OPINION OF THE COURT
Thaddeus Owens, J.The defendant (petitioner), an inmate at the Arthur Kill Correctional Facility, seeks an order nullifying the determination of a superintendent’s proceeding. His other requests will be addressed later.
Defendant was found guilty of four charges stemming from an October 17, 1981 incident. In the course of a visit from a friend, defendant went to the bathroom. He was informed upon leaving the bathroom that he would be frisked. According to prison officials, defendant went back to the bathroom area and attempted to flush a plastic bag which was recovered by two correction officers from a toilet bowl.
Four balloons were found in the plastic bag: one containing a $20 bill and three containing marihuana. Four charges involving possession and smuggling of contraband were filed against the defendant. He was immediately placed in a special housing unit (SHU). Pursuant to an adjustment committee report of October 18, 1981, a superintendent’s proceeding was commenced on October 23, *7231981. The defendant was found guilty of the charges by the deputy superintendent, Ronald Bertrand, who conducted the superintendent’s proceeding.
ARGUMENTS
Asserting the denial of his right to call witnesses guaranteed by the Fourteenth Amendment and the Rules of the Correction Department, defendant asks this court to overturn the judgment of guilty. Defendant also contends that he was denied his right to a prompt prosecution under the rule enunciated in Powell v Ward (487 F Supp 917, mod 643 F2d 924, cert den 454 US 832).
The Attorney-General maintains that the defendant’s trial and conviction complied with every applicable law.
QUESTIONS PRESENTED
This court must decide two questions: (1) whether the defendant was denied his right to call witnesses and (2) whether defendant’s trial was timely.
CONCLUSION
It is -undisputed that inmates have the right to call witnesses at a superintendent’s proceeding. (See 7 NYCRR 253.4 [b].) What is unclear is the meaning of that right. The petitioner contends the right mandates the authorities to have the witness/inmate present unless institutional safety or correctional goals demand otherwise. Interviewing the witness, in the authorities’ opinion, satisfies the requirement.
This court agrees with the petitioner. Powell v Ward holds that the actual presence of witnesses is necessary unless administrative conditions warrant otherwise. (643 F2d, at p 929.) Where institutional safety is jeopardized, then the inmate may listen to the tape or transcript of the interview with the witness unless this procedure itself is dangerous to security.

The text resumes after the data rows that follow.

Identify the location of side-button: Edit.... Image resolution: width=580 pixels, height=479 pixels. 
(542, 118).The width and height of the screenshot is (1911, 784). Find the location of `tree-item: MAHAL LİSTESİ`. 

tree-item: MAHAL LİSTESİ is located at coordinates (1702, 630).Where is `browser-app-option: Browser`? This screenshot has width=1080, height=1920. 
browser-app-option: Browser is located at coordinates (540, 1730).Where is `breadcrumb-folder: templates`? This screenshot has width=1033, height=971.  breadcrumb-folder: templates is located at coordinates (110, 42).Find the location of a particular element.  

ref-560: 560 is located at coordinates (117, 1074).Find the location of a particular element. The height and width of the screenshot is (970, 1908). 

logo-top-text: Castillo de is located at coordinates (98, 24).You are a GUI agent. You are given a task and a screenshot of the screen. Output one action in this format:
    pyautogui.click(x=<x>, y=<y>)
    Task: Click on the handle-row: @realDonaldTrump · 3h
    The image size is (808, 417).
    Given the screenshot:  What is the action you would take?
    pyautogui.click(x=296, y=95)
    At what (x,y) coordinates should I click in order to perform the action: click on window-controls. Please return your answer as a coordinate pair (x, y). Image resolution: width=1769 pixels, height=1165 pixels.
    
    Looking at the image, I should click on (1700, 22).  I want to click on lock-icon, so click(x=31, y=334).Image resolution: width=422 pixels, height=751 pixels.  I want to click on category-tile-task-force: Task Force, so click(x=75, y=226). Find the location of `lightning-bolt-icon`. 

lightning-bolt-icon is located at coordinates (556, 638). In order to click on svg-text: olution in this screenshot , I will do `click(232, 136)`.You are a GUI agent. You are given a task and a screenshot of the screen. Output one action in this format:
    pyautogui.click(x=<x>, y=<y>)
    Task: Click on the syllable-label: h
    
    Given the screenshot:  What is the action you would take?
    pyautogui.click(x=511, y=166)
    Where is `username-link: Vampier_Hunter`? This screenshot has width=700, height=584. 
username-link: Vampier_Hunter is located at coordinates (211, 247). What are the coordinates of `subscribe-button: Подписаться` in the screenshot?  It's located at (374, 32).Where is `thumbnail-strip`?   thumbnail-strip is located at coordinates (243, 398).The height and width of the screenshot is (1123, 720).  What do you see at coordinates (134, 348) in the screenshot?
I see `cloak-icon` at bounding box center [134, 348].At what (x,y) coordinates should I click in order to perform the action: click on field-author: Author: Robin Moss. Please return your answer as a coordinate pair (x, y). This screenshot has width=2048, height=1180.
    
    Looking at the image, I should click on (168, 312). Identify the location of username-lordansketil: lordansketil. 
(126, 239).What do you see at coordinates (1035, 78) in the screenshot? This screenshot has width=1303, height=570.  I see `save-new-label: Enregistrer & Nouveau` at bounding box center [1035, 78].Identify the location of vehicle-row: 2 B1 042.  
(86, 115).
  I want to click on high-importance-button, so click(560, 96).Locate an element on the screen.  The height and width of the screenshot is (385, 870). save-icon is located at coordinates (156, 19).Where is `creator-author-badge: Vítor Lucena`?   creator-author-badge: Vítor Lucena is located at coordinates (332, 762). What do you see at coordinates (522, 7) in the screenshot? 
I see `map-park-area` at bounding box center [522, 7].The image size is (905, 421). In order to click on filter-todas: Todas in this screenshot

Here there was no finding of a danger to institutional safety if the witness, John Bedulo, was called to testify. As the court correctly observed in Powell v Ward (supra), the actual presence of witnesses would expedite the fact-finding process. This practice would eliminate the postpone*724ment of having to interview a witness and thereby lengthening an inmate’s confinement in a special housing unit.
Our decision would still be the same if we accepted respondents’ argument that the inmate’s request to interview a witness is controlling. Prison does not disinherit a person of all civil liberties. Those liberties must, however, be tempered by the nature of incarceration. A fair disposition remains a premier goal of any search for the truth. A defendant in asking for a fellow inmate to be interviewed is part of that process. It is prudent for the authorities to have the inmate present for a just conclusion is aided and furthered. Of course, if fulfilling the inmate’s request wohld be harmful, then the authorities have the right to deny it.
Turning to the second question, the court must out of necessity sustain defendant’s position. Prison officials should have called John Bedulo as a witness. Instead they postponed the hearing to interview Bedulo and did not give any reason for their failure. This wrong procedure unduly delayed the completion of the hearing within the prescribed seven-day period after incarceration in a special housing unit.
The defendant’s motion is granted in every respect.